::: INPUT MATERIAL

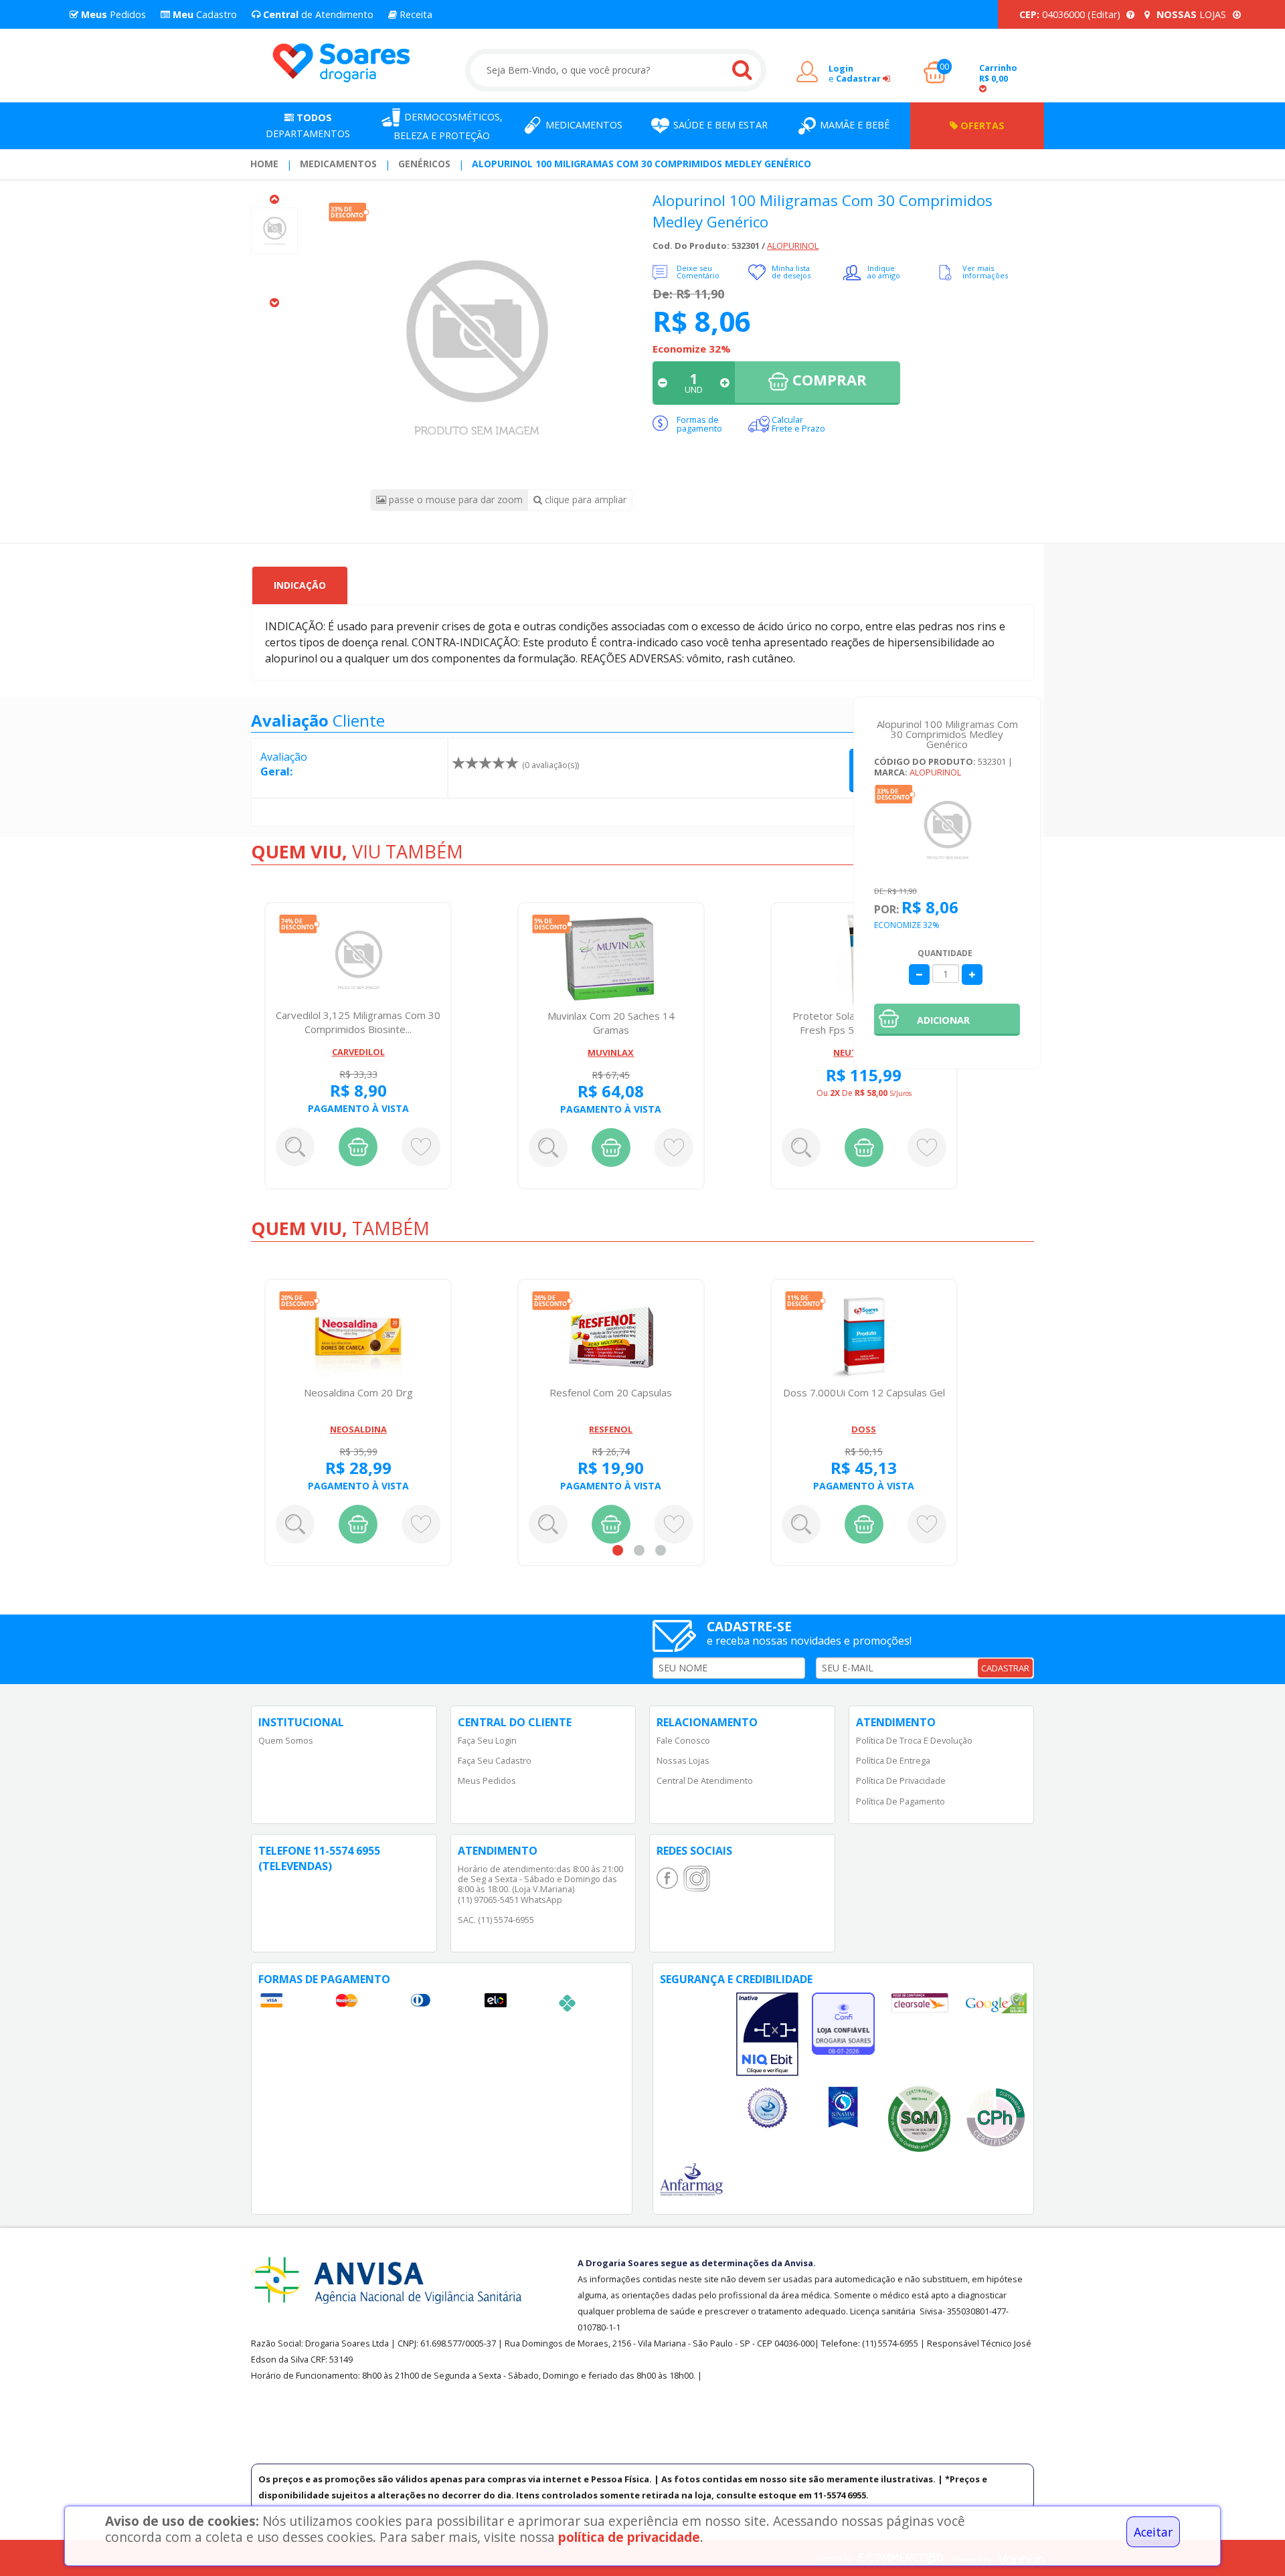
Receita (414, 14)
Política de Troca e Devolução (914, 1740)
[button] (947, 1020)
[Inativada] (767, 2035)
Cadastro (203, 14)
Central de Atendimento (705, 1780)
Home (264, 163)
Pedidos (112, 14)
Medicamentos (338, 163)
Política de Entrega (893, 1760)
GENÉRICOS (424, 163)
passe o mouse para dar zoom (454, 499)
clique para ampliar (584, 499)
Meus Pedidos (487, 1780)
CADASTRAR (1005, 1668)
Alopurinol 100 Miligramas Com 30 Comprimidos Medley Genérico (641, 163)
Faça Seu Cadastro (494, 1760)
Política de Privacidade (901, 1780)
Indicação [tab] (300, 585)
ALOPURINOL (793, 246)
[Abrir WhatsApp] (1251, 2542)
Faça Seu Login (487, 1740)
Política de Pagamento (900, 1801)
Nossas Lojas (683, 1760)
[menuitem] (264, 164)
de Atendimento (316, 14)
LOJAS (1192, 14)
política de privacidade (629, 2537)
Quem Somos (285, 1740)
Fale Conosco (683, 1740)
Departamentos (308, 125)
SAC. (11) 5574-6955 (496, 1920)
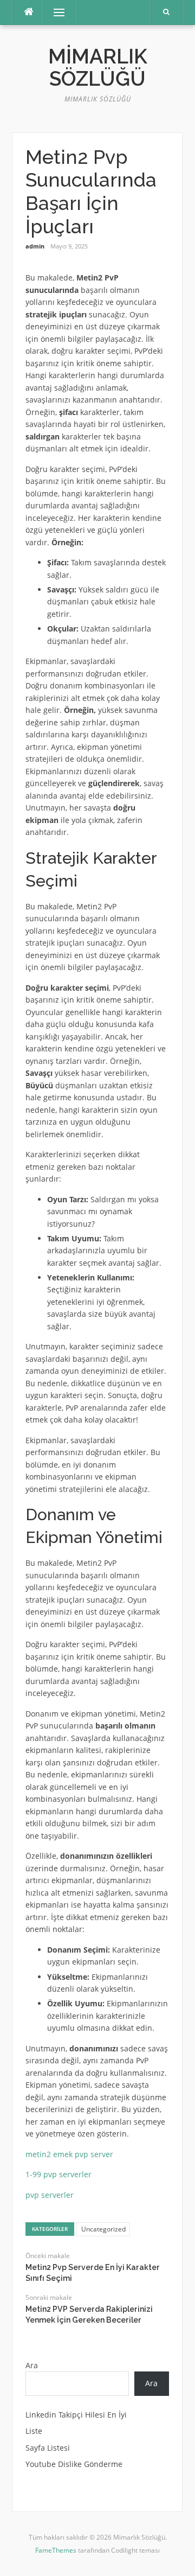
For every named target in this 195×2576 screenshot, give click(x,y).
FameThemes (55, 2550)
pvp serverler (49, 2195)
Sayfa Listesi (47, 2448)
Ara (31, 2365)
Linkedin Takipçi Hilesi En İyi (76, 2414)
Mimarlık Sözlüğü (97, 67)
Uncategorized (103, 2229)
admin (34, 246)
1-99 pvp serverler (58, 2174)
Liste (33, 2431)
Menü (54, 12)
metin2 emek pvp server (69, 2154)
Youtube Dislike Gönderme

::::::

## ACTIVITY
Only the lines from the one with "Mimarlık Sözlüğü (97, 67)" through the final line above belong in the answer, each retyped exactly.

## SOLUTION BELOW
Mimarlık Sözlüğü (97, 67)
Uncategorized (103, 2229)
admin (34, 246)
1-99 pvp serverler (58, 2174)
Liste (33, 2431)
Menü (54, 12)
metin2 emek pvp server (69, 2154)
Youtube Dislike Gönderme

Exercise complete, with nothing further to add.